242
— Э… э… расскажите какой-нибудь случай… такой, знаете, потруднее.
Захаров с тоской ищет портсигар:
— Да зачем вам?
— Очень важно, очень важно. Мы понимаем… перековка… конечно, они теперь
исправились, но… воображаю: как вам трудно!
— Перековка…
— Да, да! Пожалуйста, какой-нибудь яркий случай. И, если можно, снимок… Как
жаль, что у вас нет… до перековки.
Захаров роется в памяти. Что-то такое очень давно, действительно, было… вроде
перековки. Он смотрит на любопытного романтика и про себя соображает: как легче
отделаться — доказывать ли посетителю, что никакой перековки не нужно, или просто
соврать и рассказать какой-нибудь анекдот. Второе, собственно говоря, гораздо легче.
В подобных недоразумениях было для Захарова много трагического. А еще трагичнее
вышло, когда приехали к нему приятели из Наркомпроса.
Они видели людей, машины, цветы, рассмотрели цифры и сводки. Вежливо щурились
на предметы реальные и вежливо мычали над бумагой. Захаров видел по их лицам, что они
просто ничему не поверили.
— Это беспризорные?
— Нет, это колонисты.
Володя Бегунок на диване неслышно хихикнул.
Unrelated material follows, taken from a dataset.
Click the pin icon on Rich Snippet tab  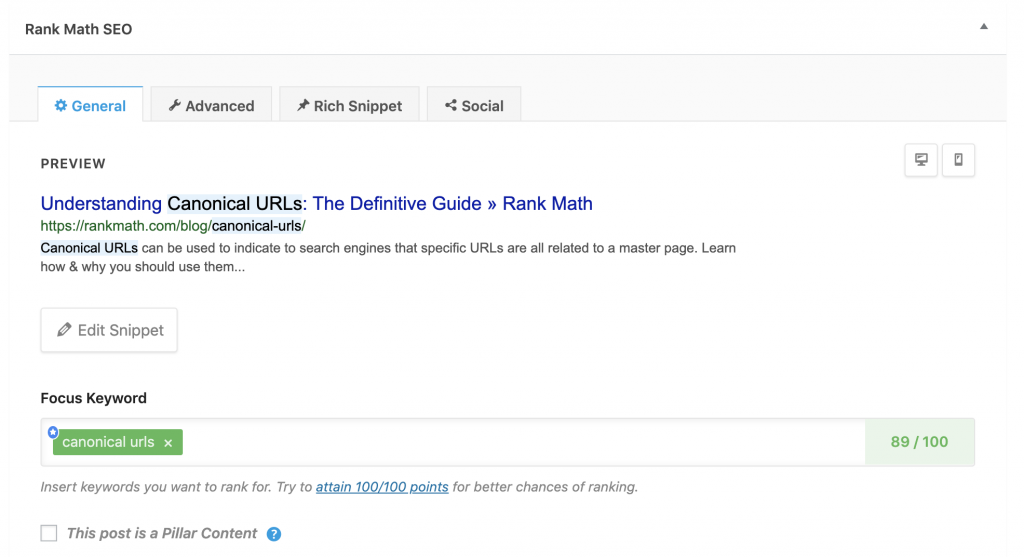[302, 105]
— А… вот этот мальчик! Был беспризорный?
Володя встал, бросил на Захарова секретный, дружеский взгляд:
— Я колонист четвертой бригады.
— Но… раньше, раньше ты был беспризорным?
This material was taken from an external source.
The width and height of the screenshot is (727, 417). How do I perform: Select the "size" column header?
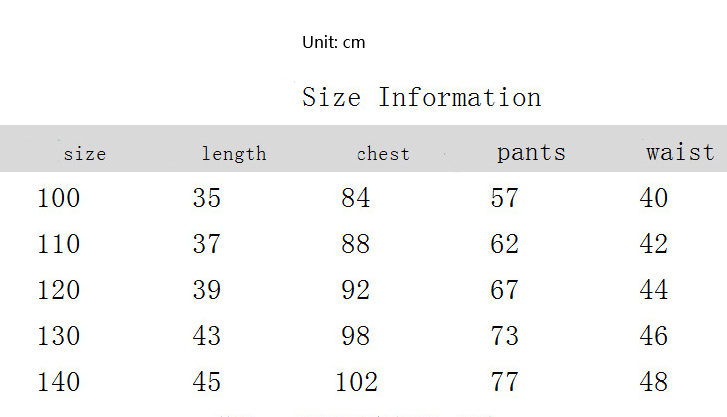(84, 154)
Почему-то Володе стало неудержимо смешно, он быстро посмеялся в угол дивана.
Отвечать все же нужно:
— Я… забыл.
— Как это забыл? Забыл, что ты был беспризорным?
— Угу…
— Не может быть!
— Честное слово!
Володя сказал это с искренней убедительностью, но им показалось, что мальчик над
ними издевается, и это было вполне возможно, если принять во внимание, что здесь все в
чем-то сговорились.
Приятели уехали расстроенные. Редко им приходилось встречать такой единодушный
заговор. А разве в таком случае можно установить, где правда, а где очковтирательство. Во
всяком случае, у Захарова чересчур уж благополучно.
— Не может быть!
— И если даже так, где же борьба? Где же сама педагогика? И где, наконец,
беспризорные? Откуда он набрал этих детей?
У этих людей никогда не было оптимизма.
А. С. Макаренко. Пед. соч. в 8 т., т.6, с.98-102. Хотя эта глава поставлена в
начало второй части произведения, она по существу венчает его. Она звучит как
исповедь и завещание А. С. Макаренко, подведение итогов его борьбы в педагогике.
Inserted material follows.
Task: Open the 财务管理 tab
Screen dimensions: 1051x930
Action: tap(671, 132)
Это концентрированное выражение существа новаторства в науке и практике
воспитания, глубоко прочувствованный и полемически острый ответ критикам не
только «Флагов на башнях», но всем, кто всю жизнь противодействовал его
педагогическому и литературно-художественному творчеству.
Он использует прием, примененный в «Педагогической поэме», - введение
в художественное повествование «теоретических глав». Заголовком главы
стал главный тезис критиков «Флагов на башнях» - «Не может быть!» А.